There are few experiences in the life of an accordionist that could compare with the performances of the past two months at BAAC. First in April, Jorgen Sundeqvist and Oivand Farmen brought to us the finest in classical accordion playing, a treasure that most of the world is unaware of. And at our May meeting, Tony Lovello displayed for us the Big Band sound with power and excitement rarely witnessed in our club.

Tony, 67, came to play with the fire of a man on a mission. "I come to let the audience know that I know what I'm doing and when I play I'm going to prove to you that I know what I'm doing!" He stated with perfect Yogi Berra logic. To make it perfectly clear, Tony considers his accordion his own personal two-fisted orchestra, with strings and drums represented by his bass side and the brass and woodwinds by his piano keys. Then, he utilizes both to the fullest in presenting his unique style of playing.
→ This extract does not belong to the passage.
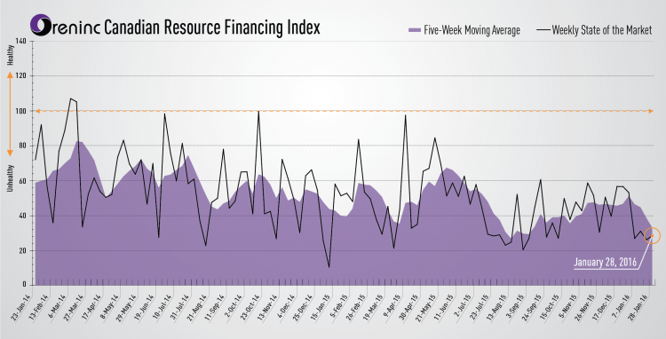Click the January 28, 2016 callout label
This screenshot has width=666, height=339.
coord(606,262)
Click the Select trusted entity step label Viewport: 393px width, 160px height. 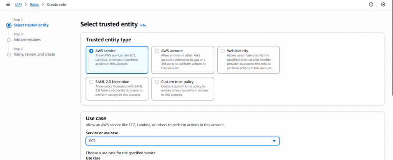[x=31, y=25]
I noticed, too, he has an uncanny sense of his keyboard and can strike any note or chord at will without looking - including flourishes, big finishes and slamming his hand for the final note from arm's length. He can do blind 2-3-4 note glissandos all down the keyboard and stop anywhere he wants to, cleanly. Most of all, he is a master of the bellows shake using it extensively to embellish his offerings and playing some songs all the way through like he was doing an accordion pizzacato (in the latter case, he's truly an iron man having a 28-pound accordion and no fear).

His fantastic playing becomes all the more incredible when you find out that Tony is totally deaf in his left ear, and only 48% sensitive in his right. "I have no idea what my left hand is sounding like." Well, all of us did and it was beautiful, Tony. He is really a player who has total control of his instrument and uses it to its fullest potential: It sings, it dances, it tells jokes, it roars, it whispers - above all, it made everyone happy.
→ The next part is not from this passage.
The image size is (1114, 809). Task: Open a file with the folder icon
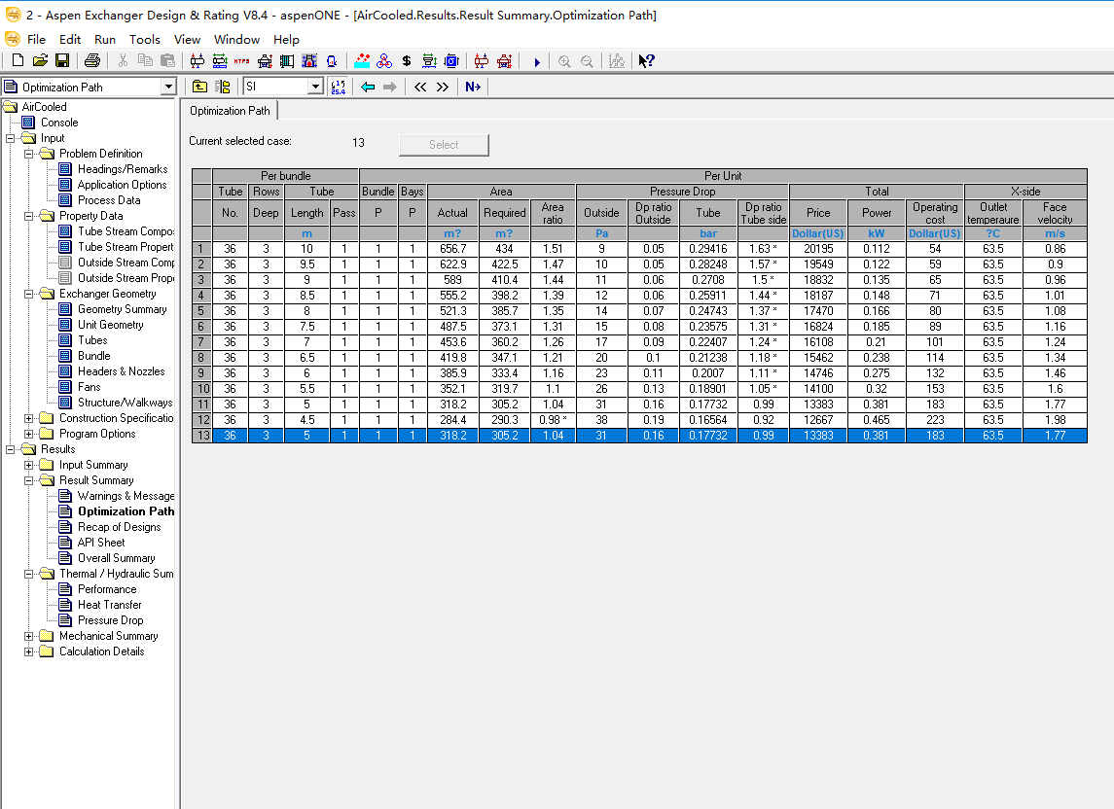40,61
As Tony unleashed the best of Big Band accordion sounds, he moved comfortably through the audience and made contact with everyone. He was a perfect showman as well as a consummate player and above all a warm, likable person. During his performance he reprised some of his hit recordings like, Twilight Time and Peg of My Heart, and also brought us up to date with Phantom of the Opera - and betcha-your-boots he didn't forget Italian tunes with a name like Lovello. He virtually had the capacity audience in the palm of his hand with a continuous flow of tunes, songs, and stories - including how his brother Sam produced Hee Haw and Tony passed it up and missed out on a zillion dollars.
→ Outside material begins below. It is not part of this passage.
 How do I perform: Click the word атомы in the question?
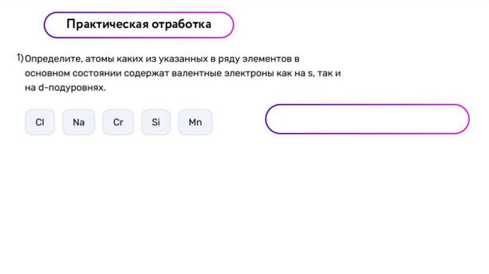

For me, his showpiece offering was his interpretation of Ernesto Lecuona's Malaguena. For that, he turned off the amplification and turned in what was one of the most incredible physically dynamic performances I've ever seen on the accordion. It had to be seen to be believed, with a continuous bellows shake that formed the foundation of an unmatchable bravura performance, showcasing all that an accordion is capable of - wow! It was a capable accordion, too, and no spring chicken (like Tony); it was a 40-year old Petosa that stood up to everything Tony handed it and responded with a rich, beautiful tone. He received numerous standing ovations from the most appreciative audience.

One of Tony's parting remarks was, "Where are the young people to continue on? We need an all out effort to make the youngsters aware of what this wonderful instrument has to offer". Well, Tony, that's exactly what BAAC tries to do and your appearance was a big step in that direction. Thanks! 

So, folks, one of the great accordionists of our day passed our way in May and I wonder if we'll ever be the same.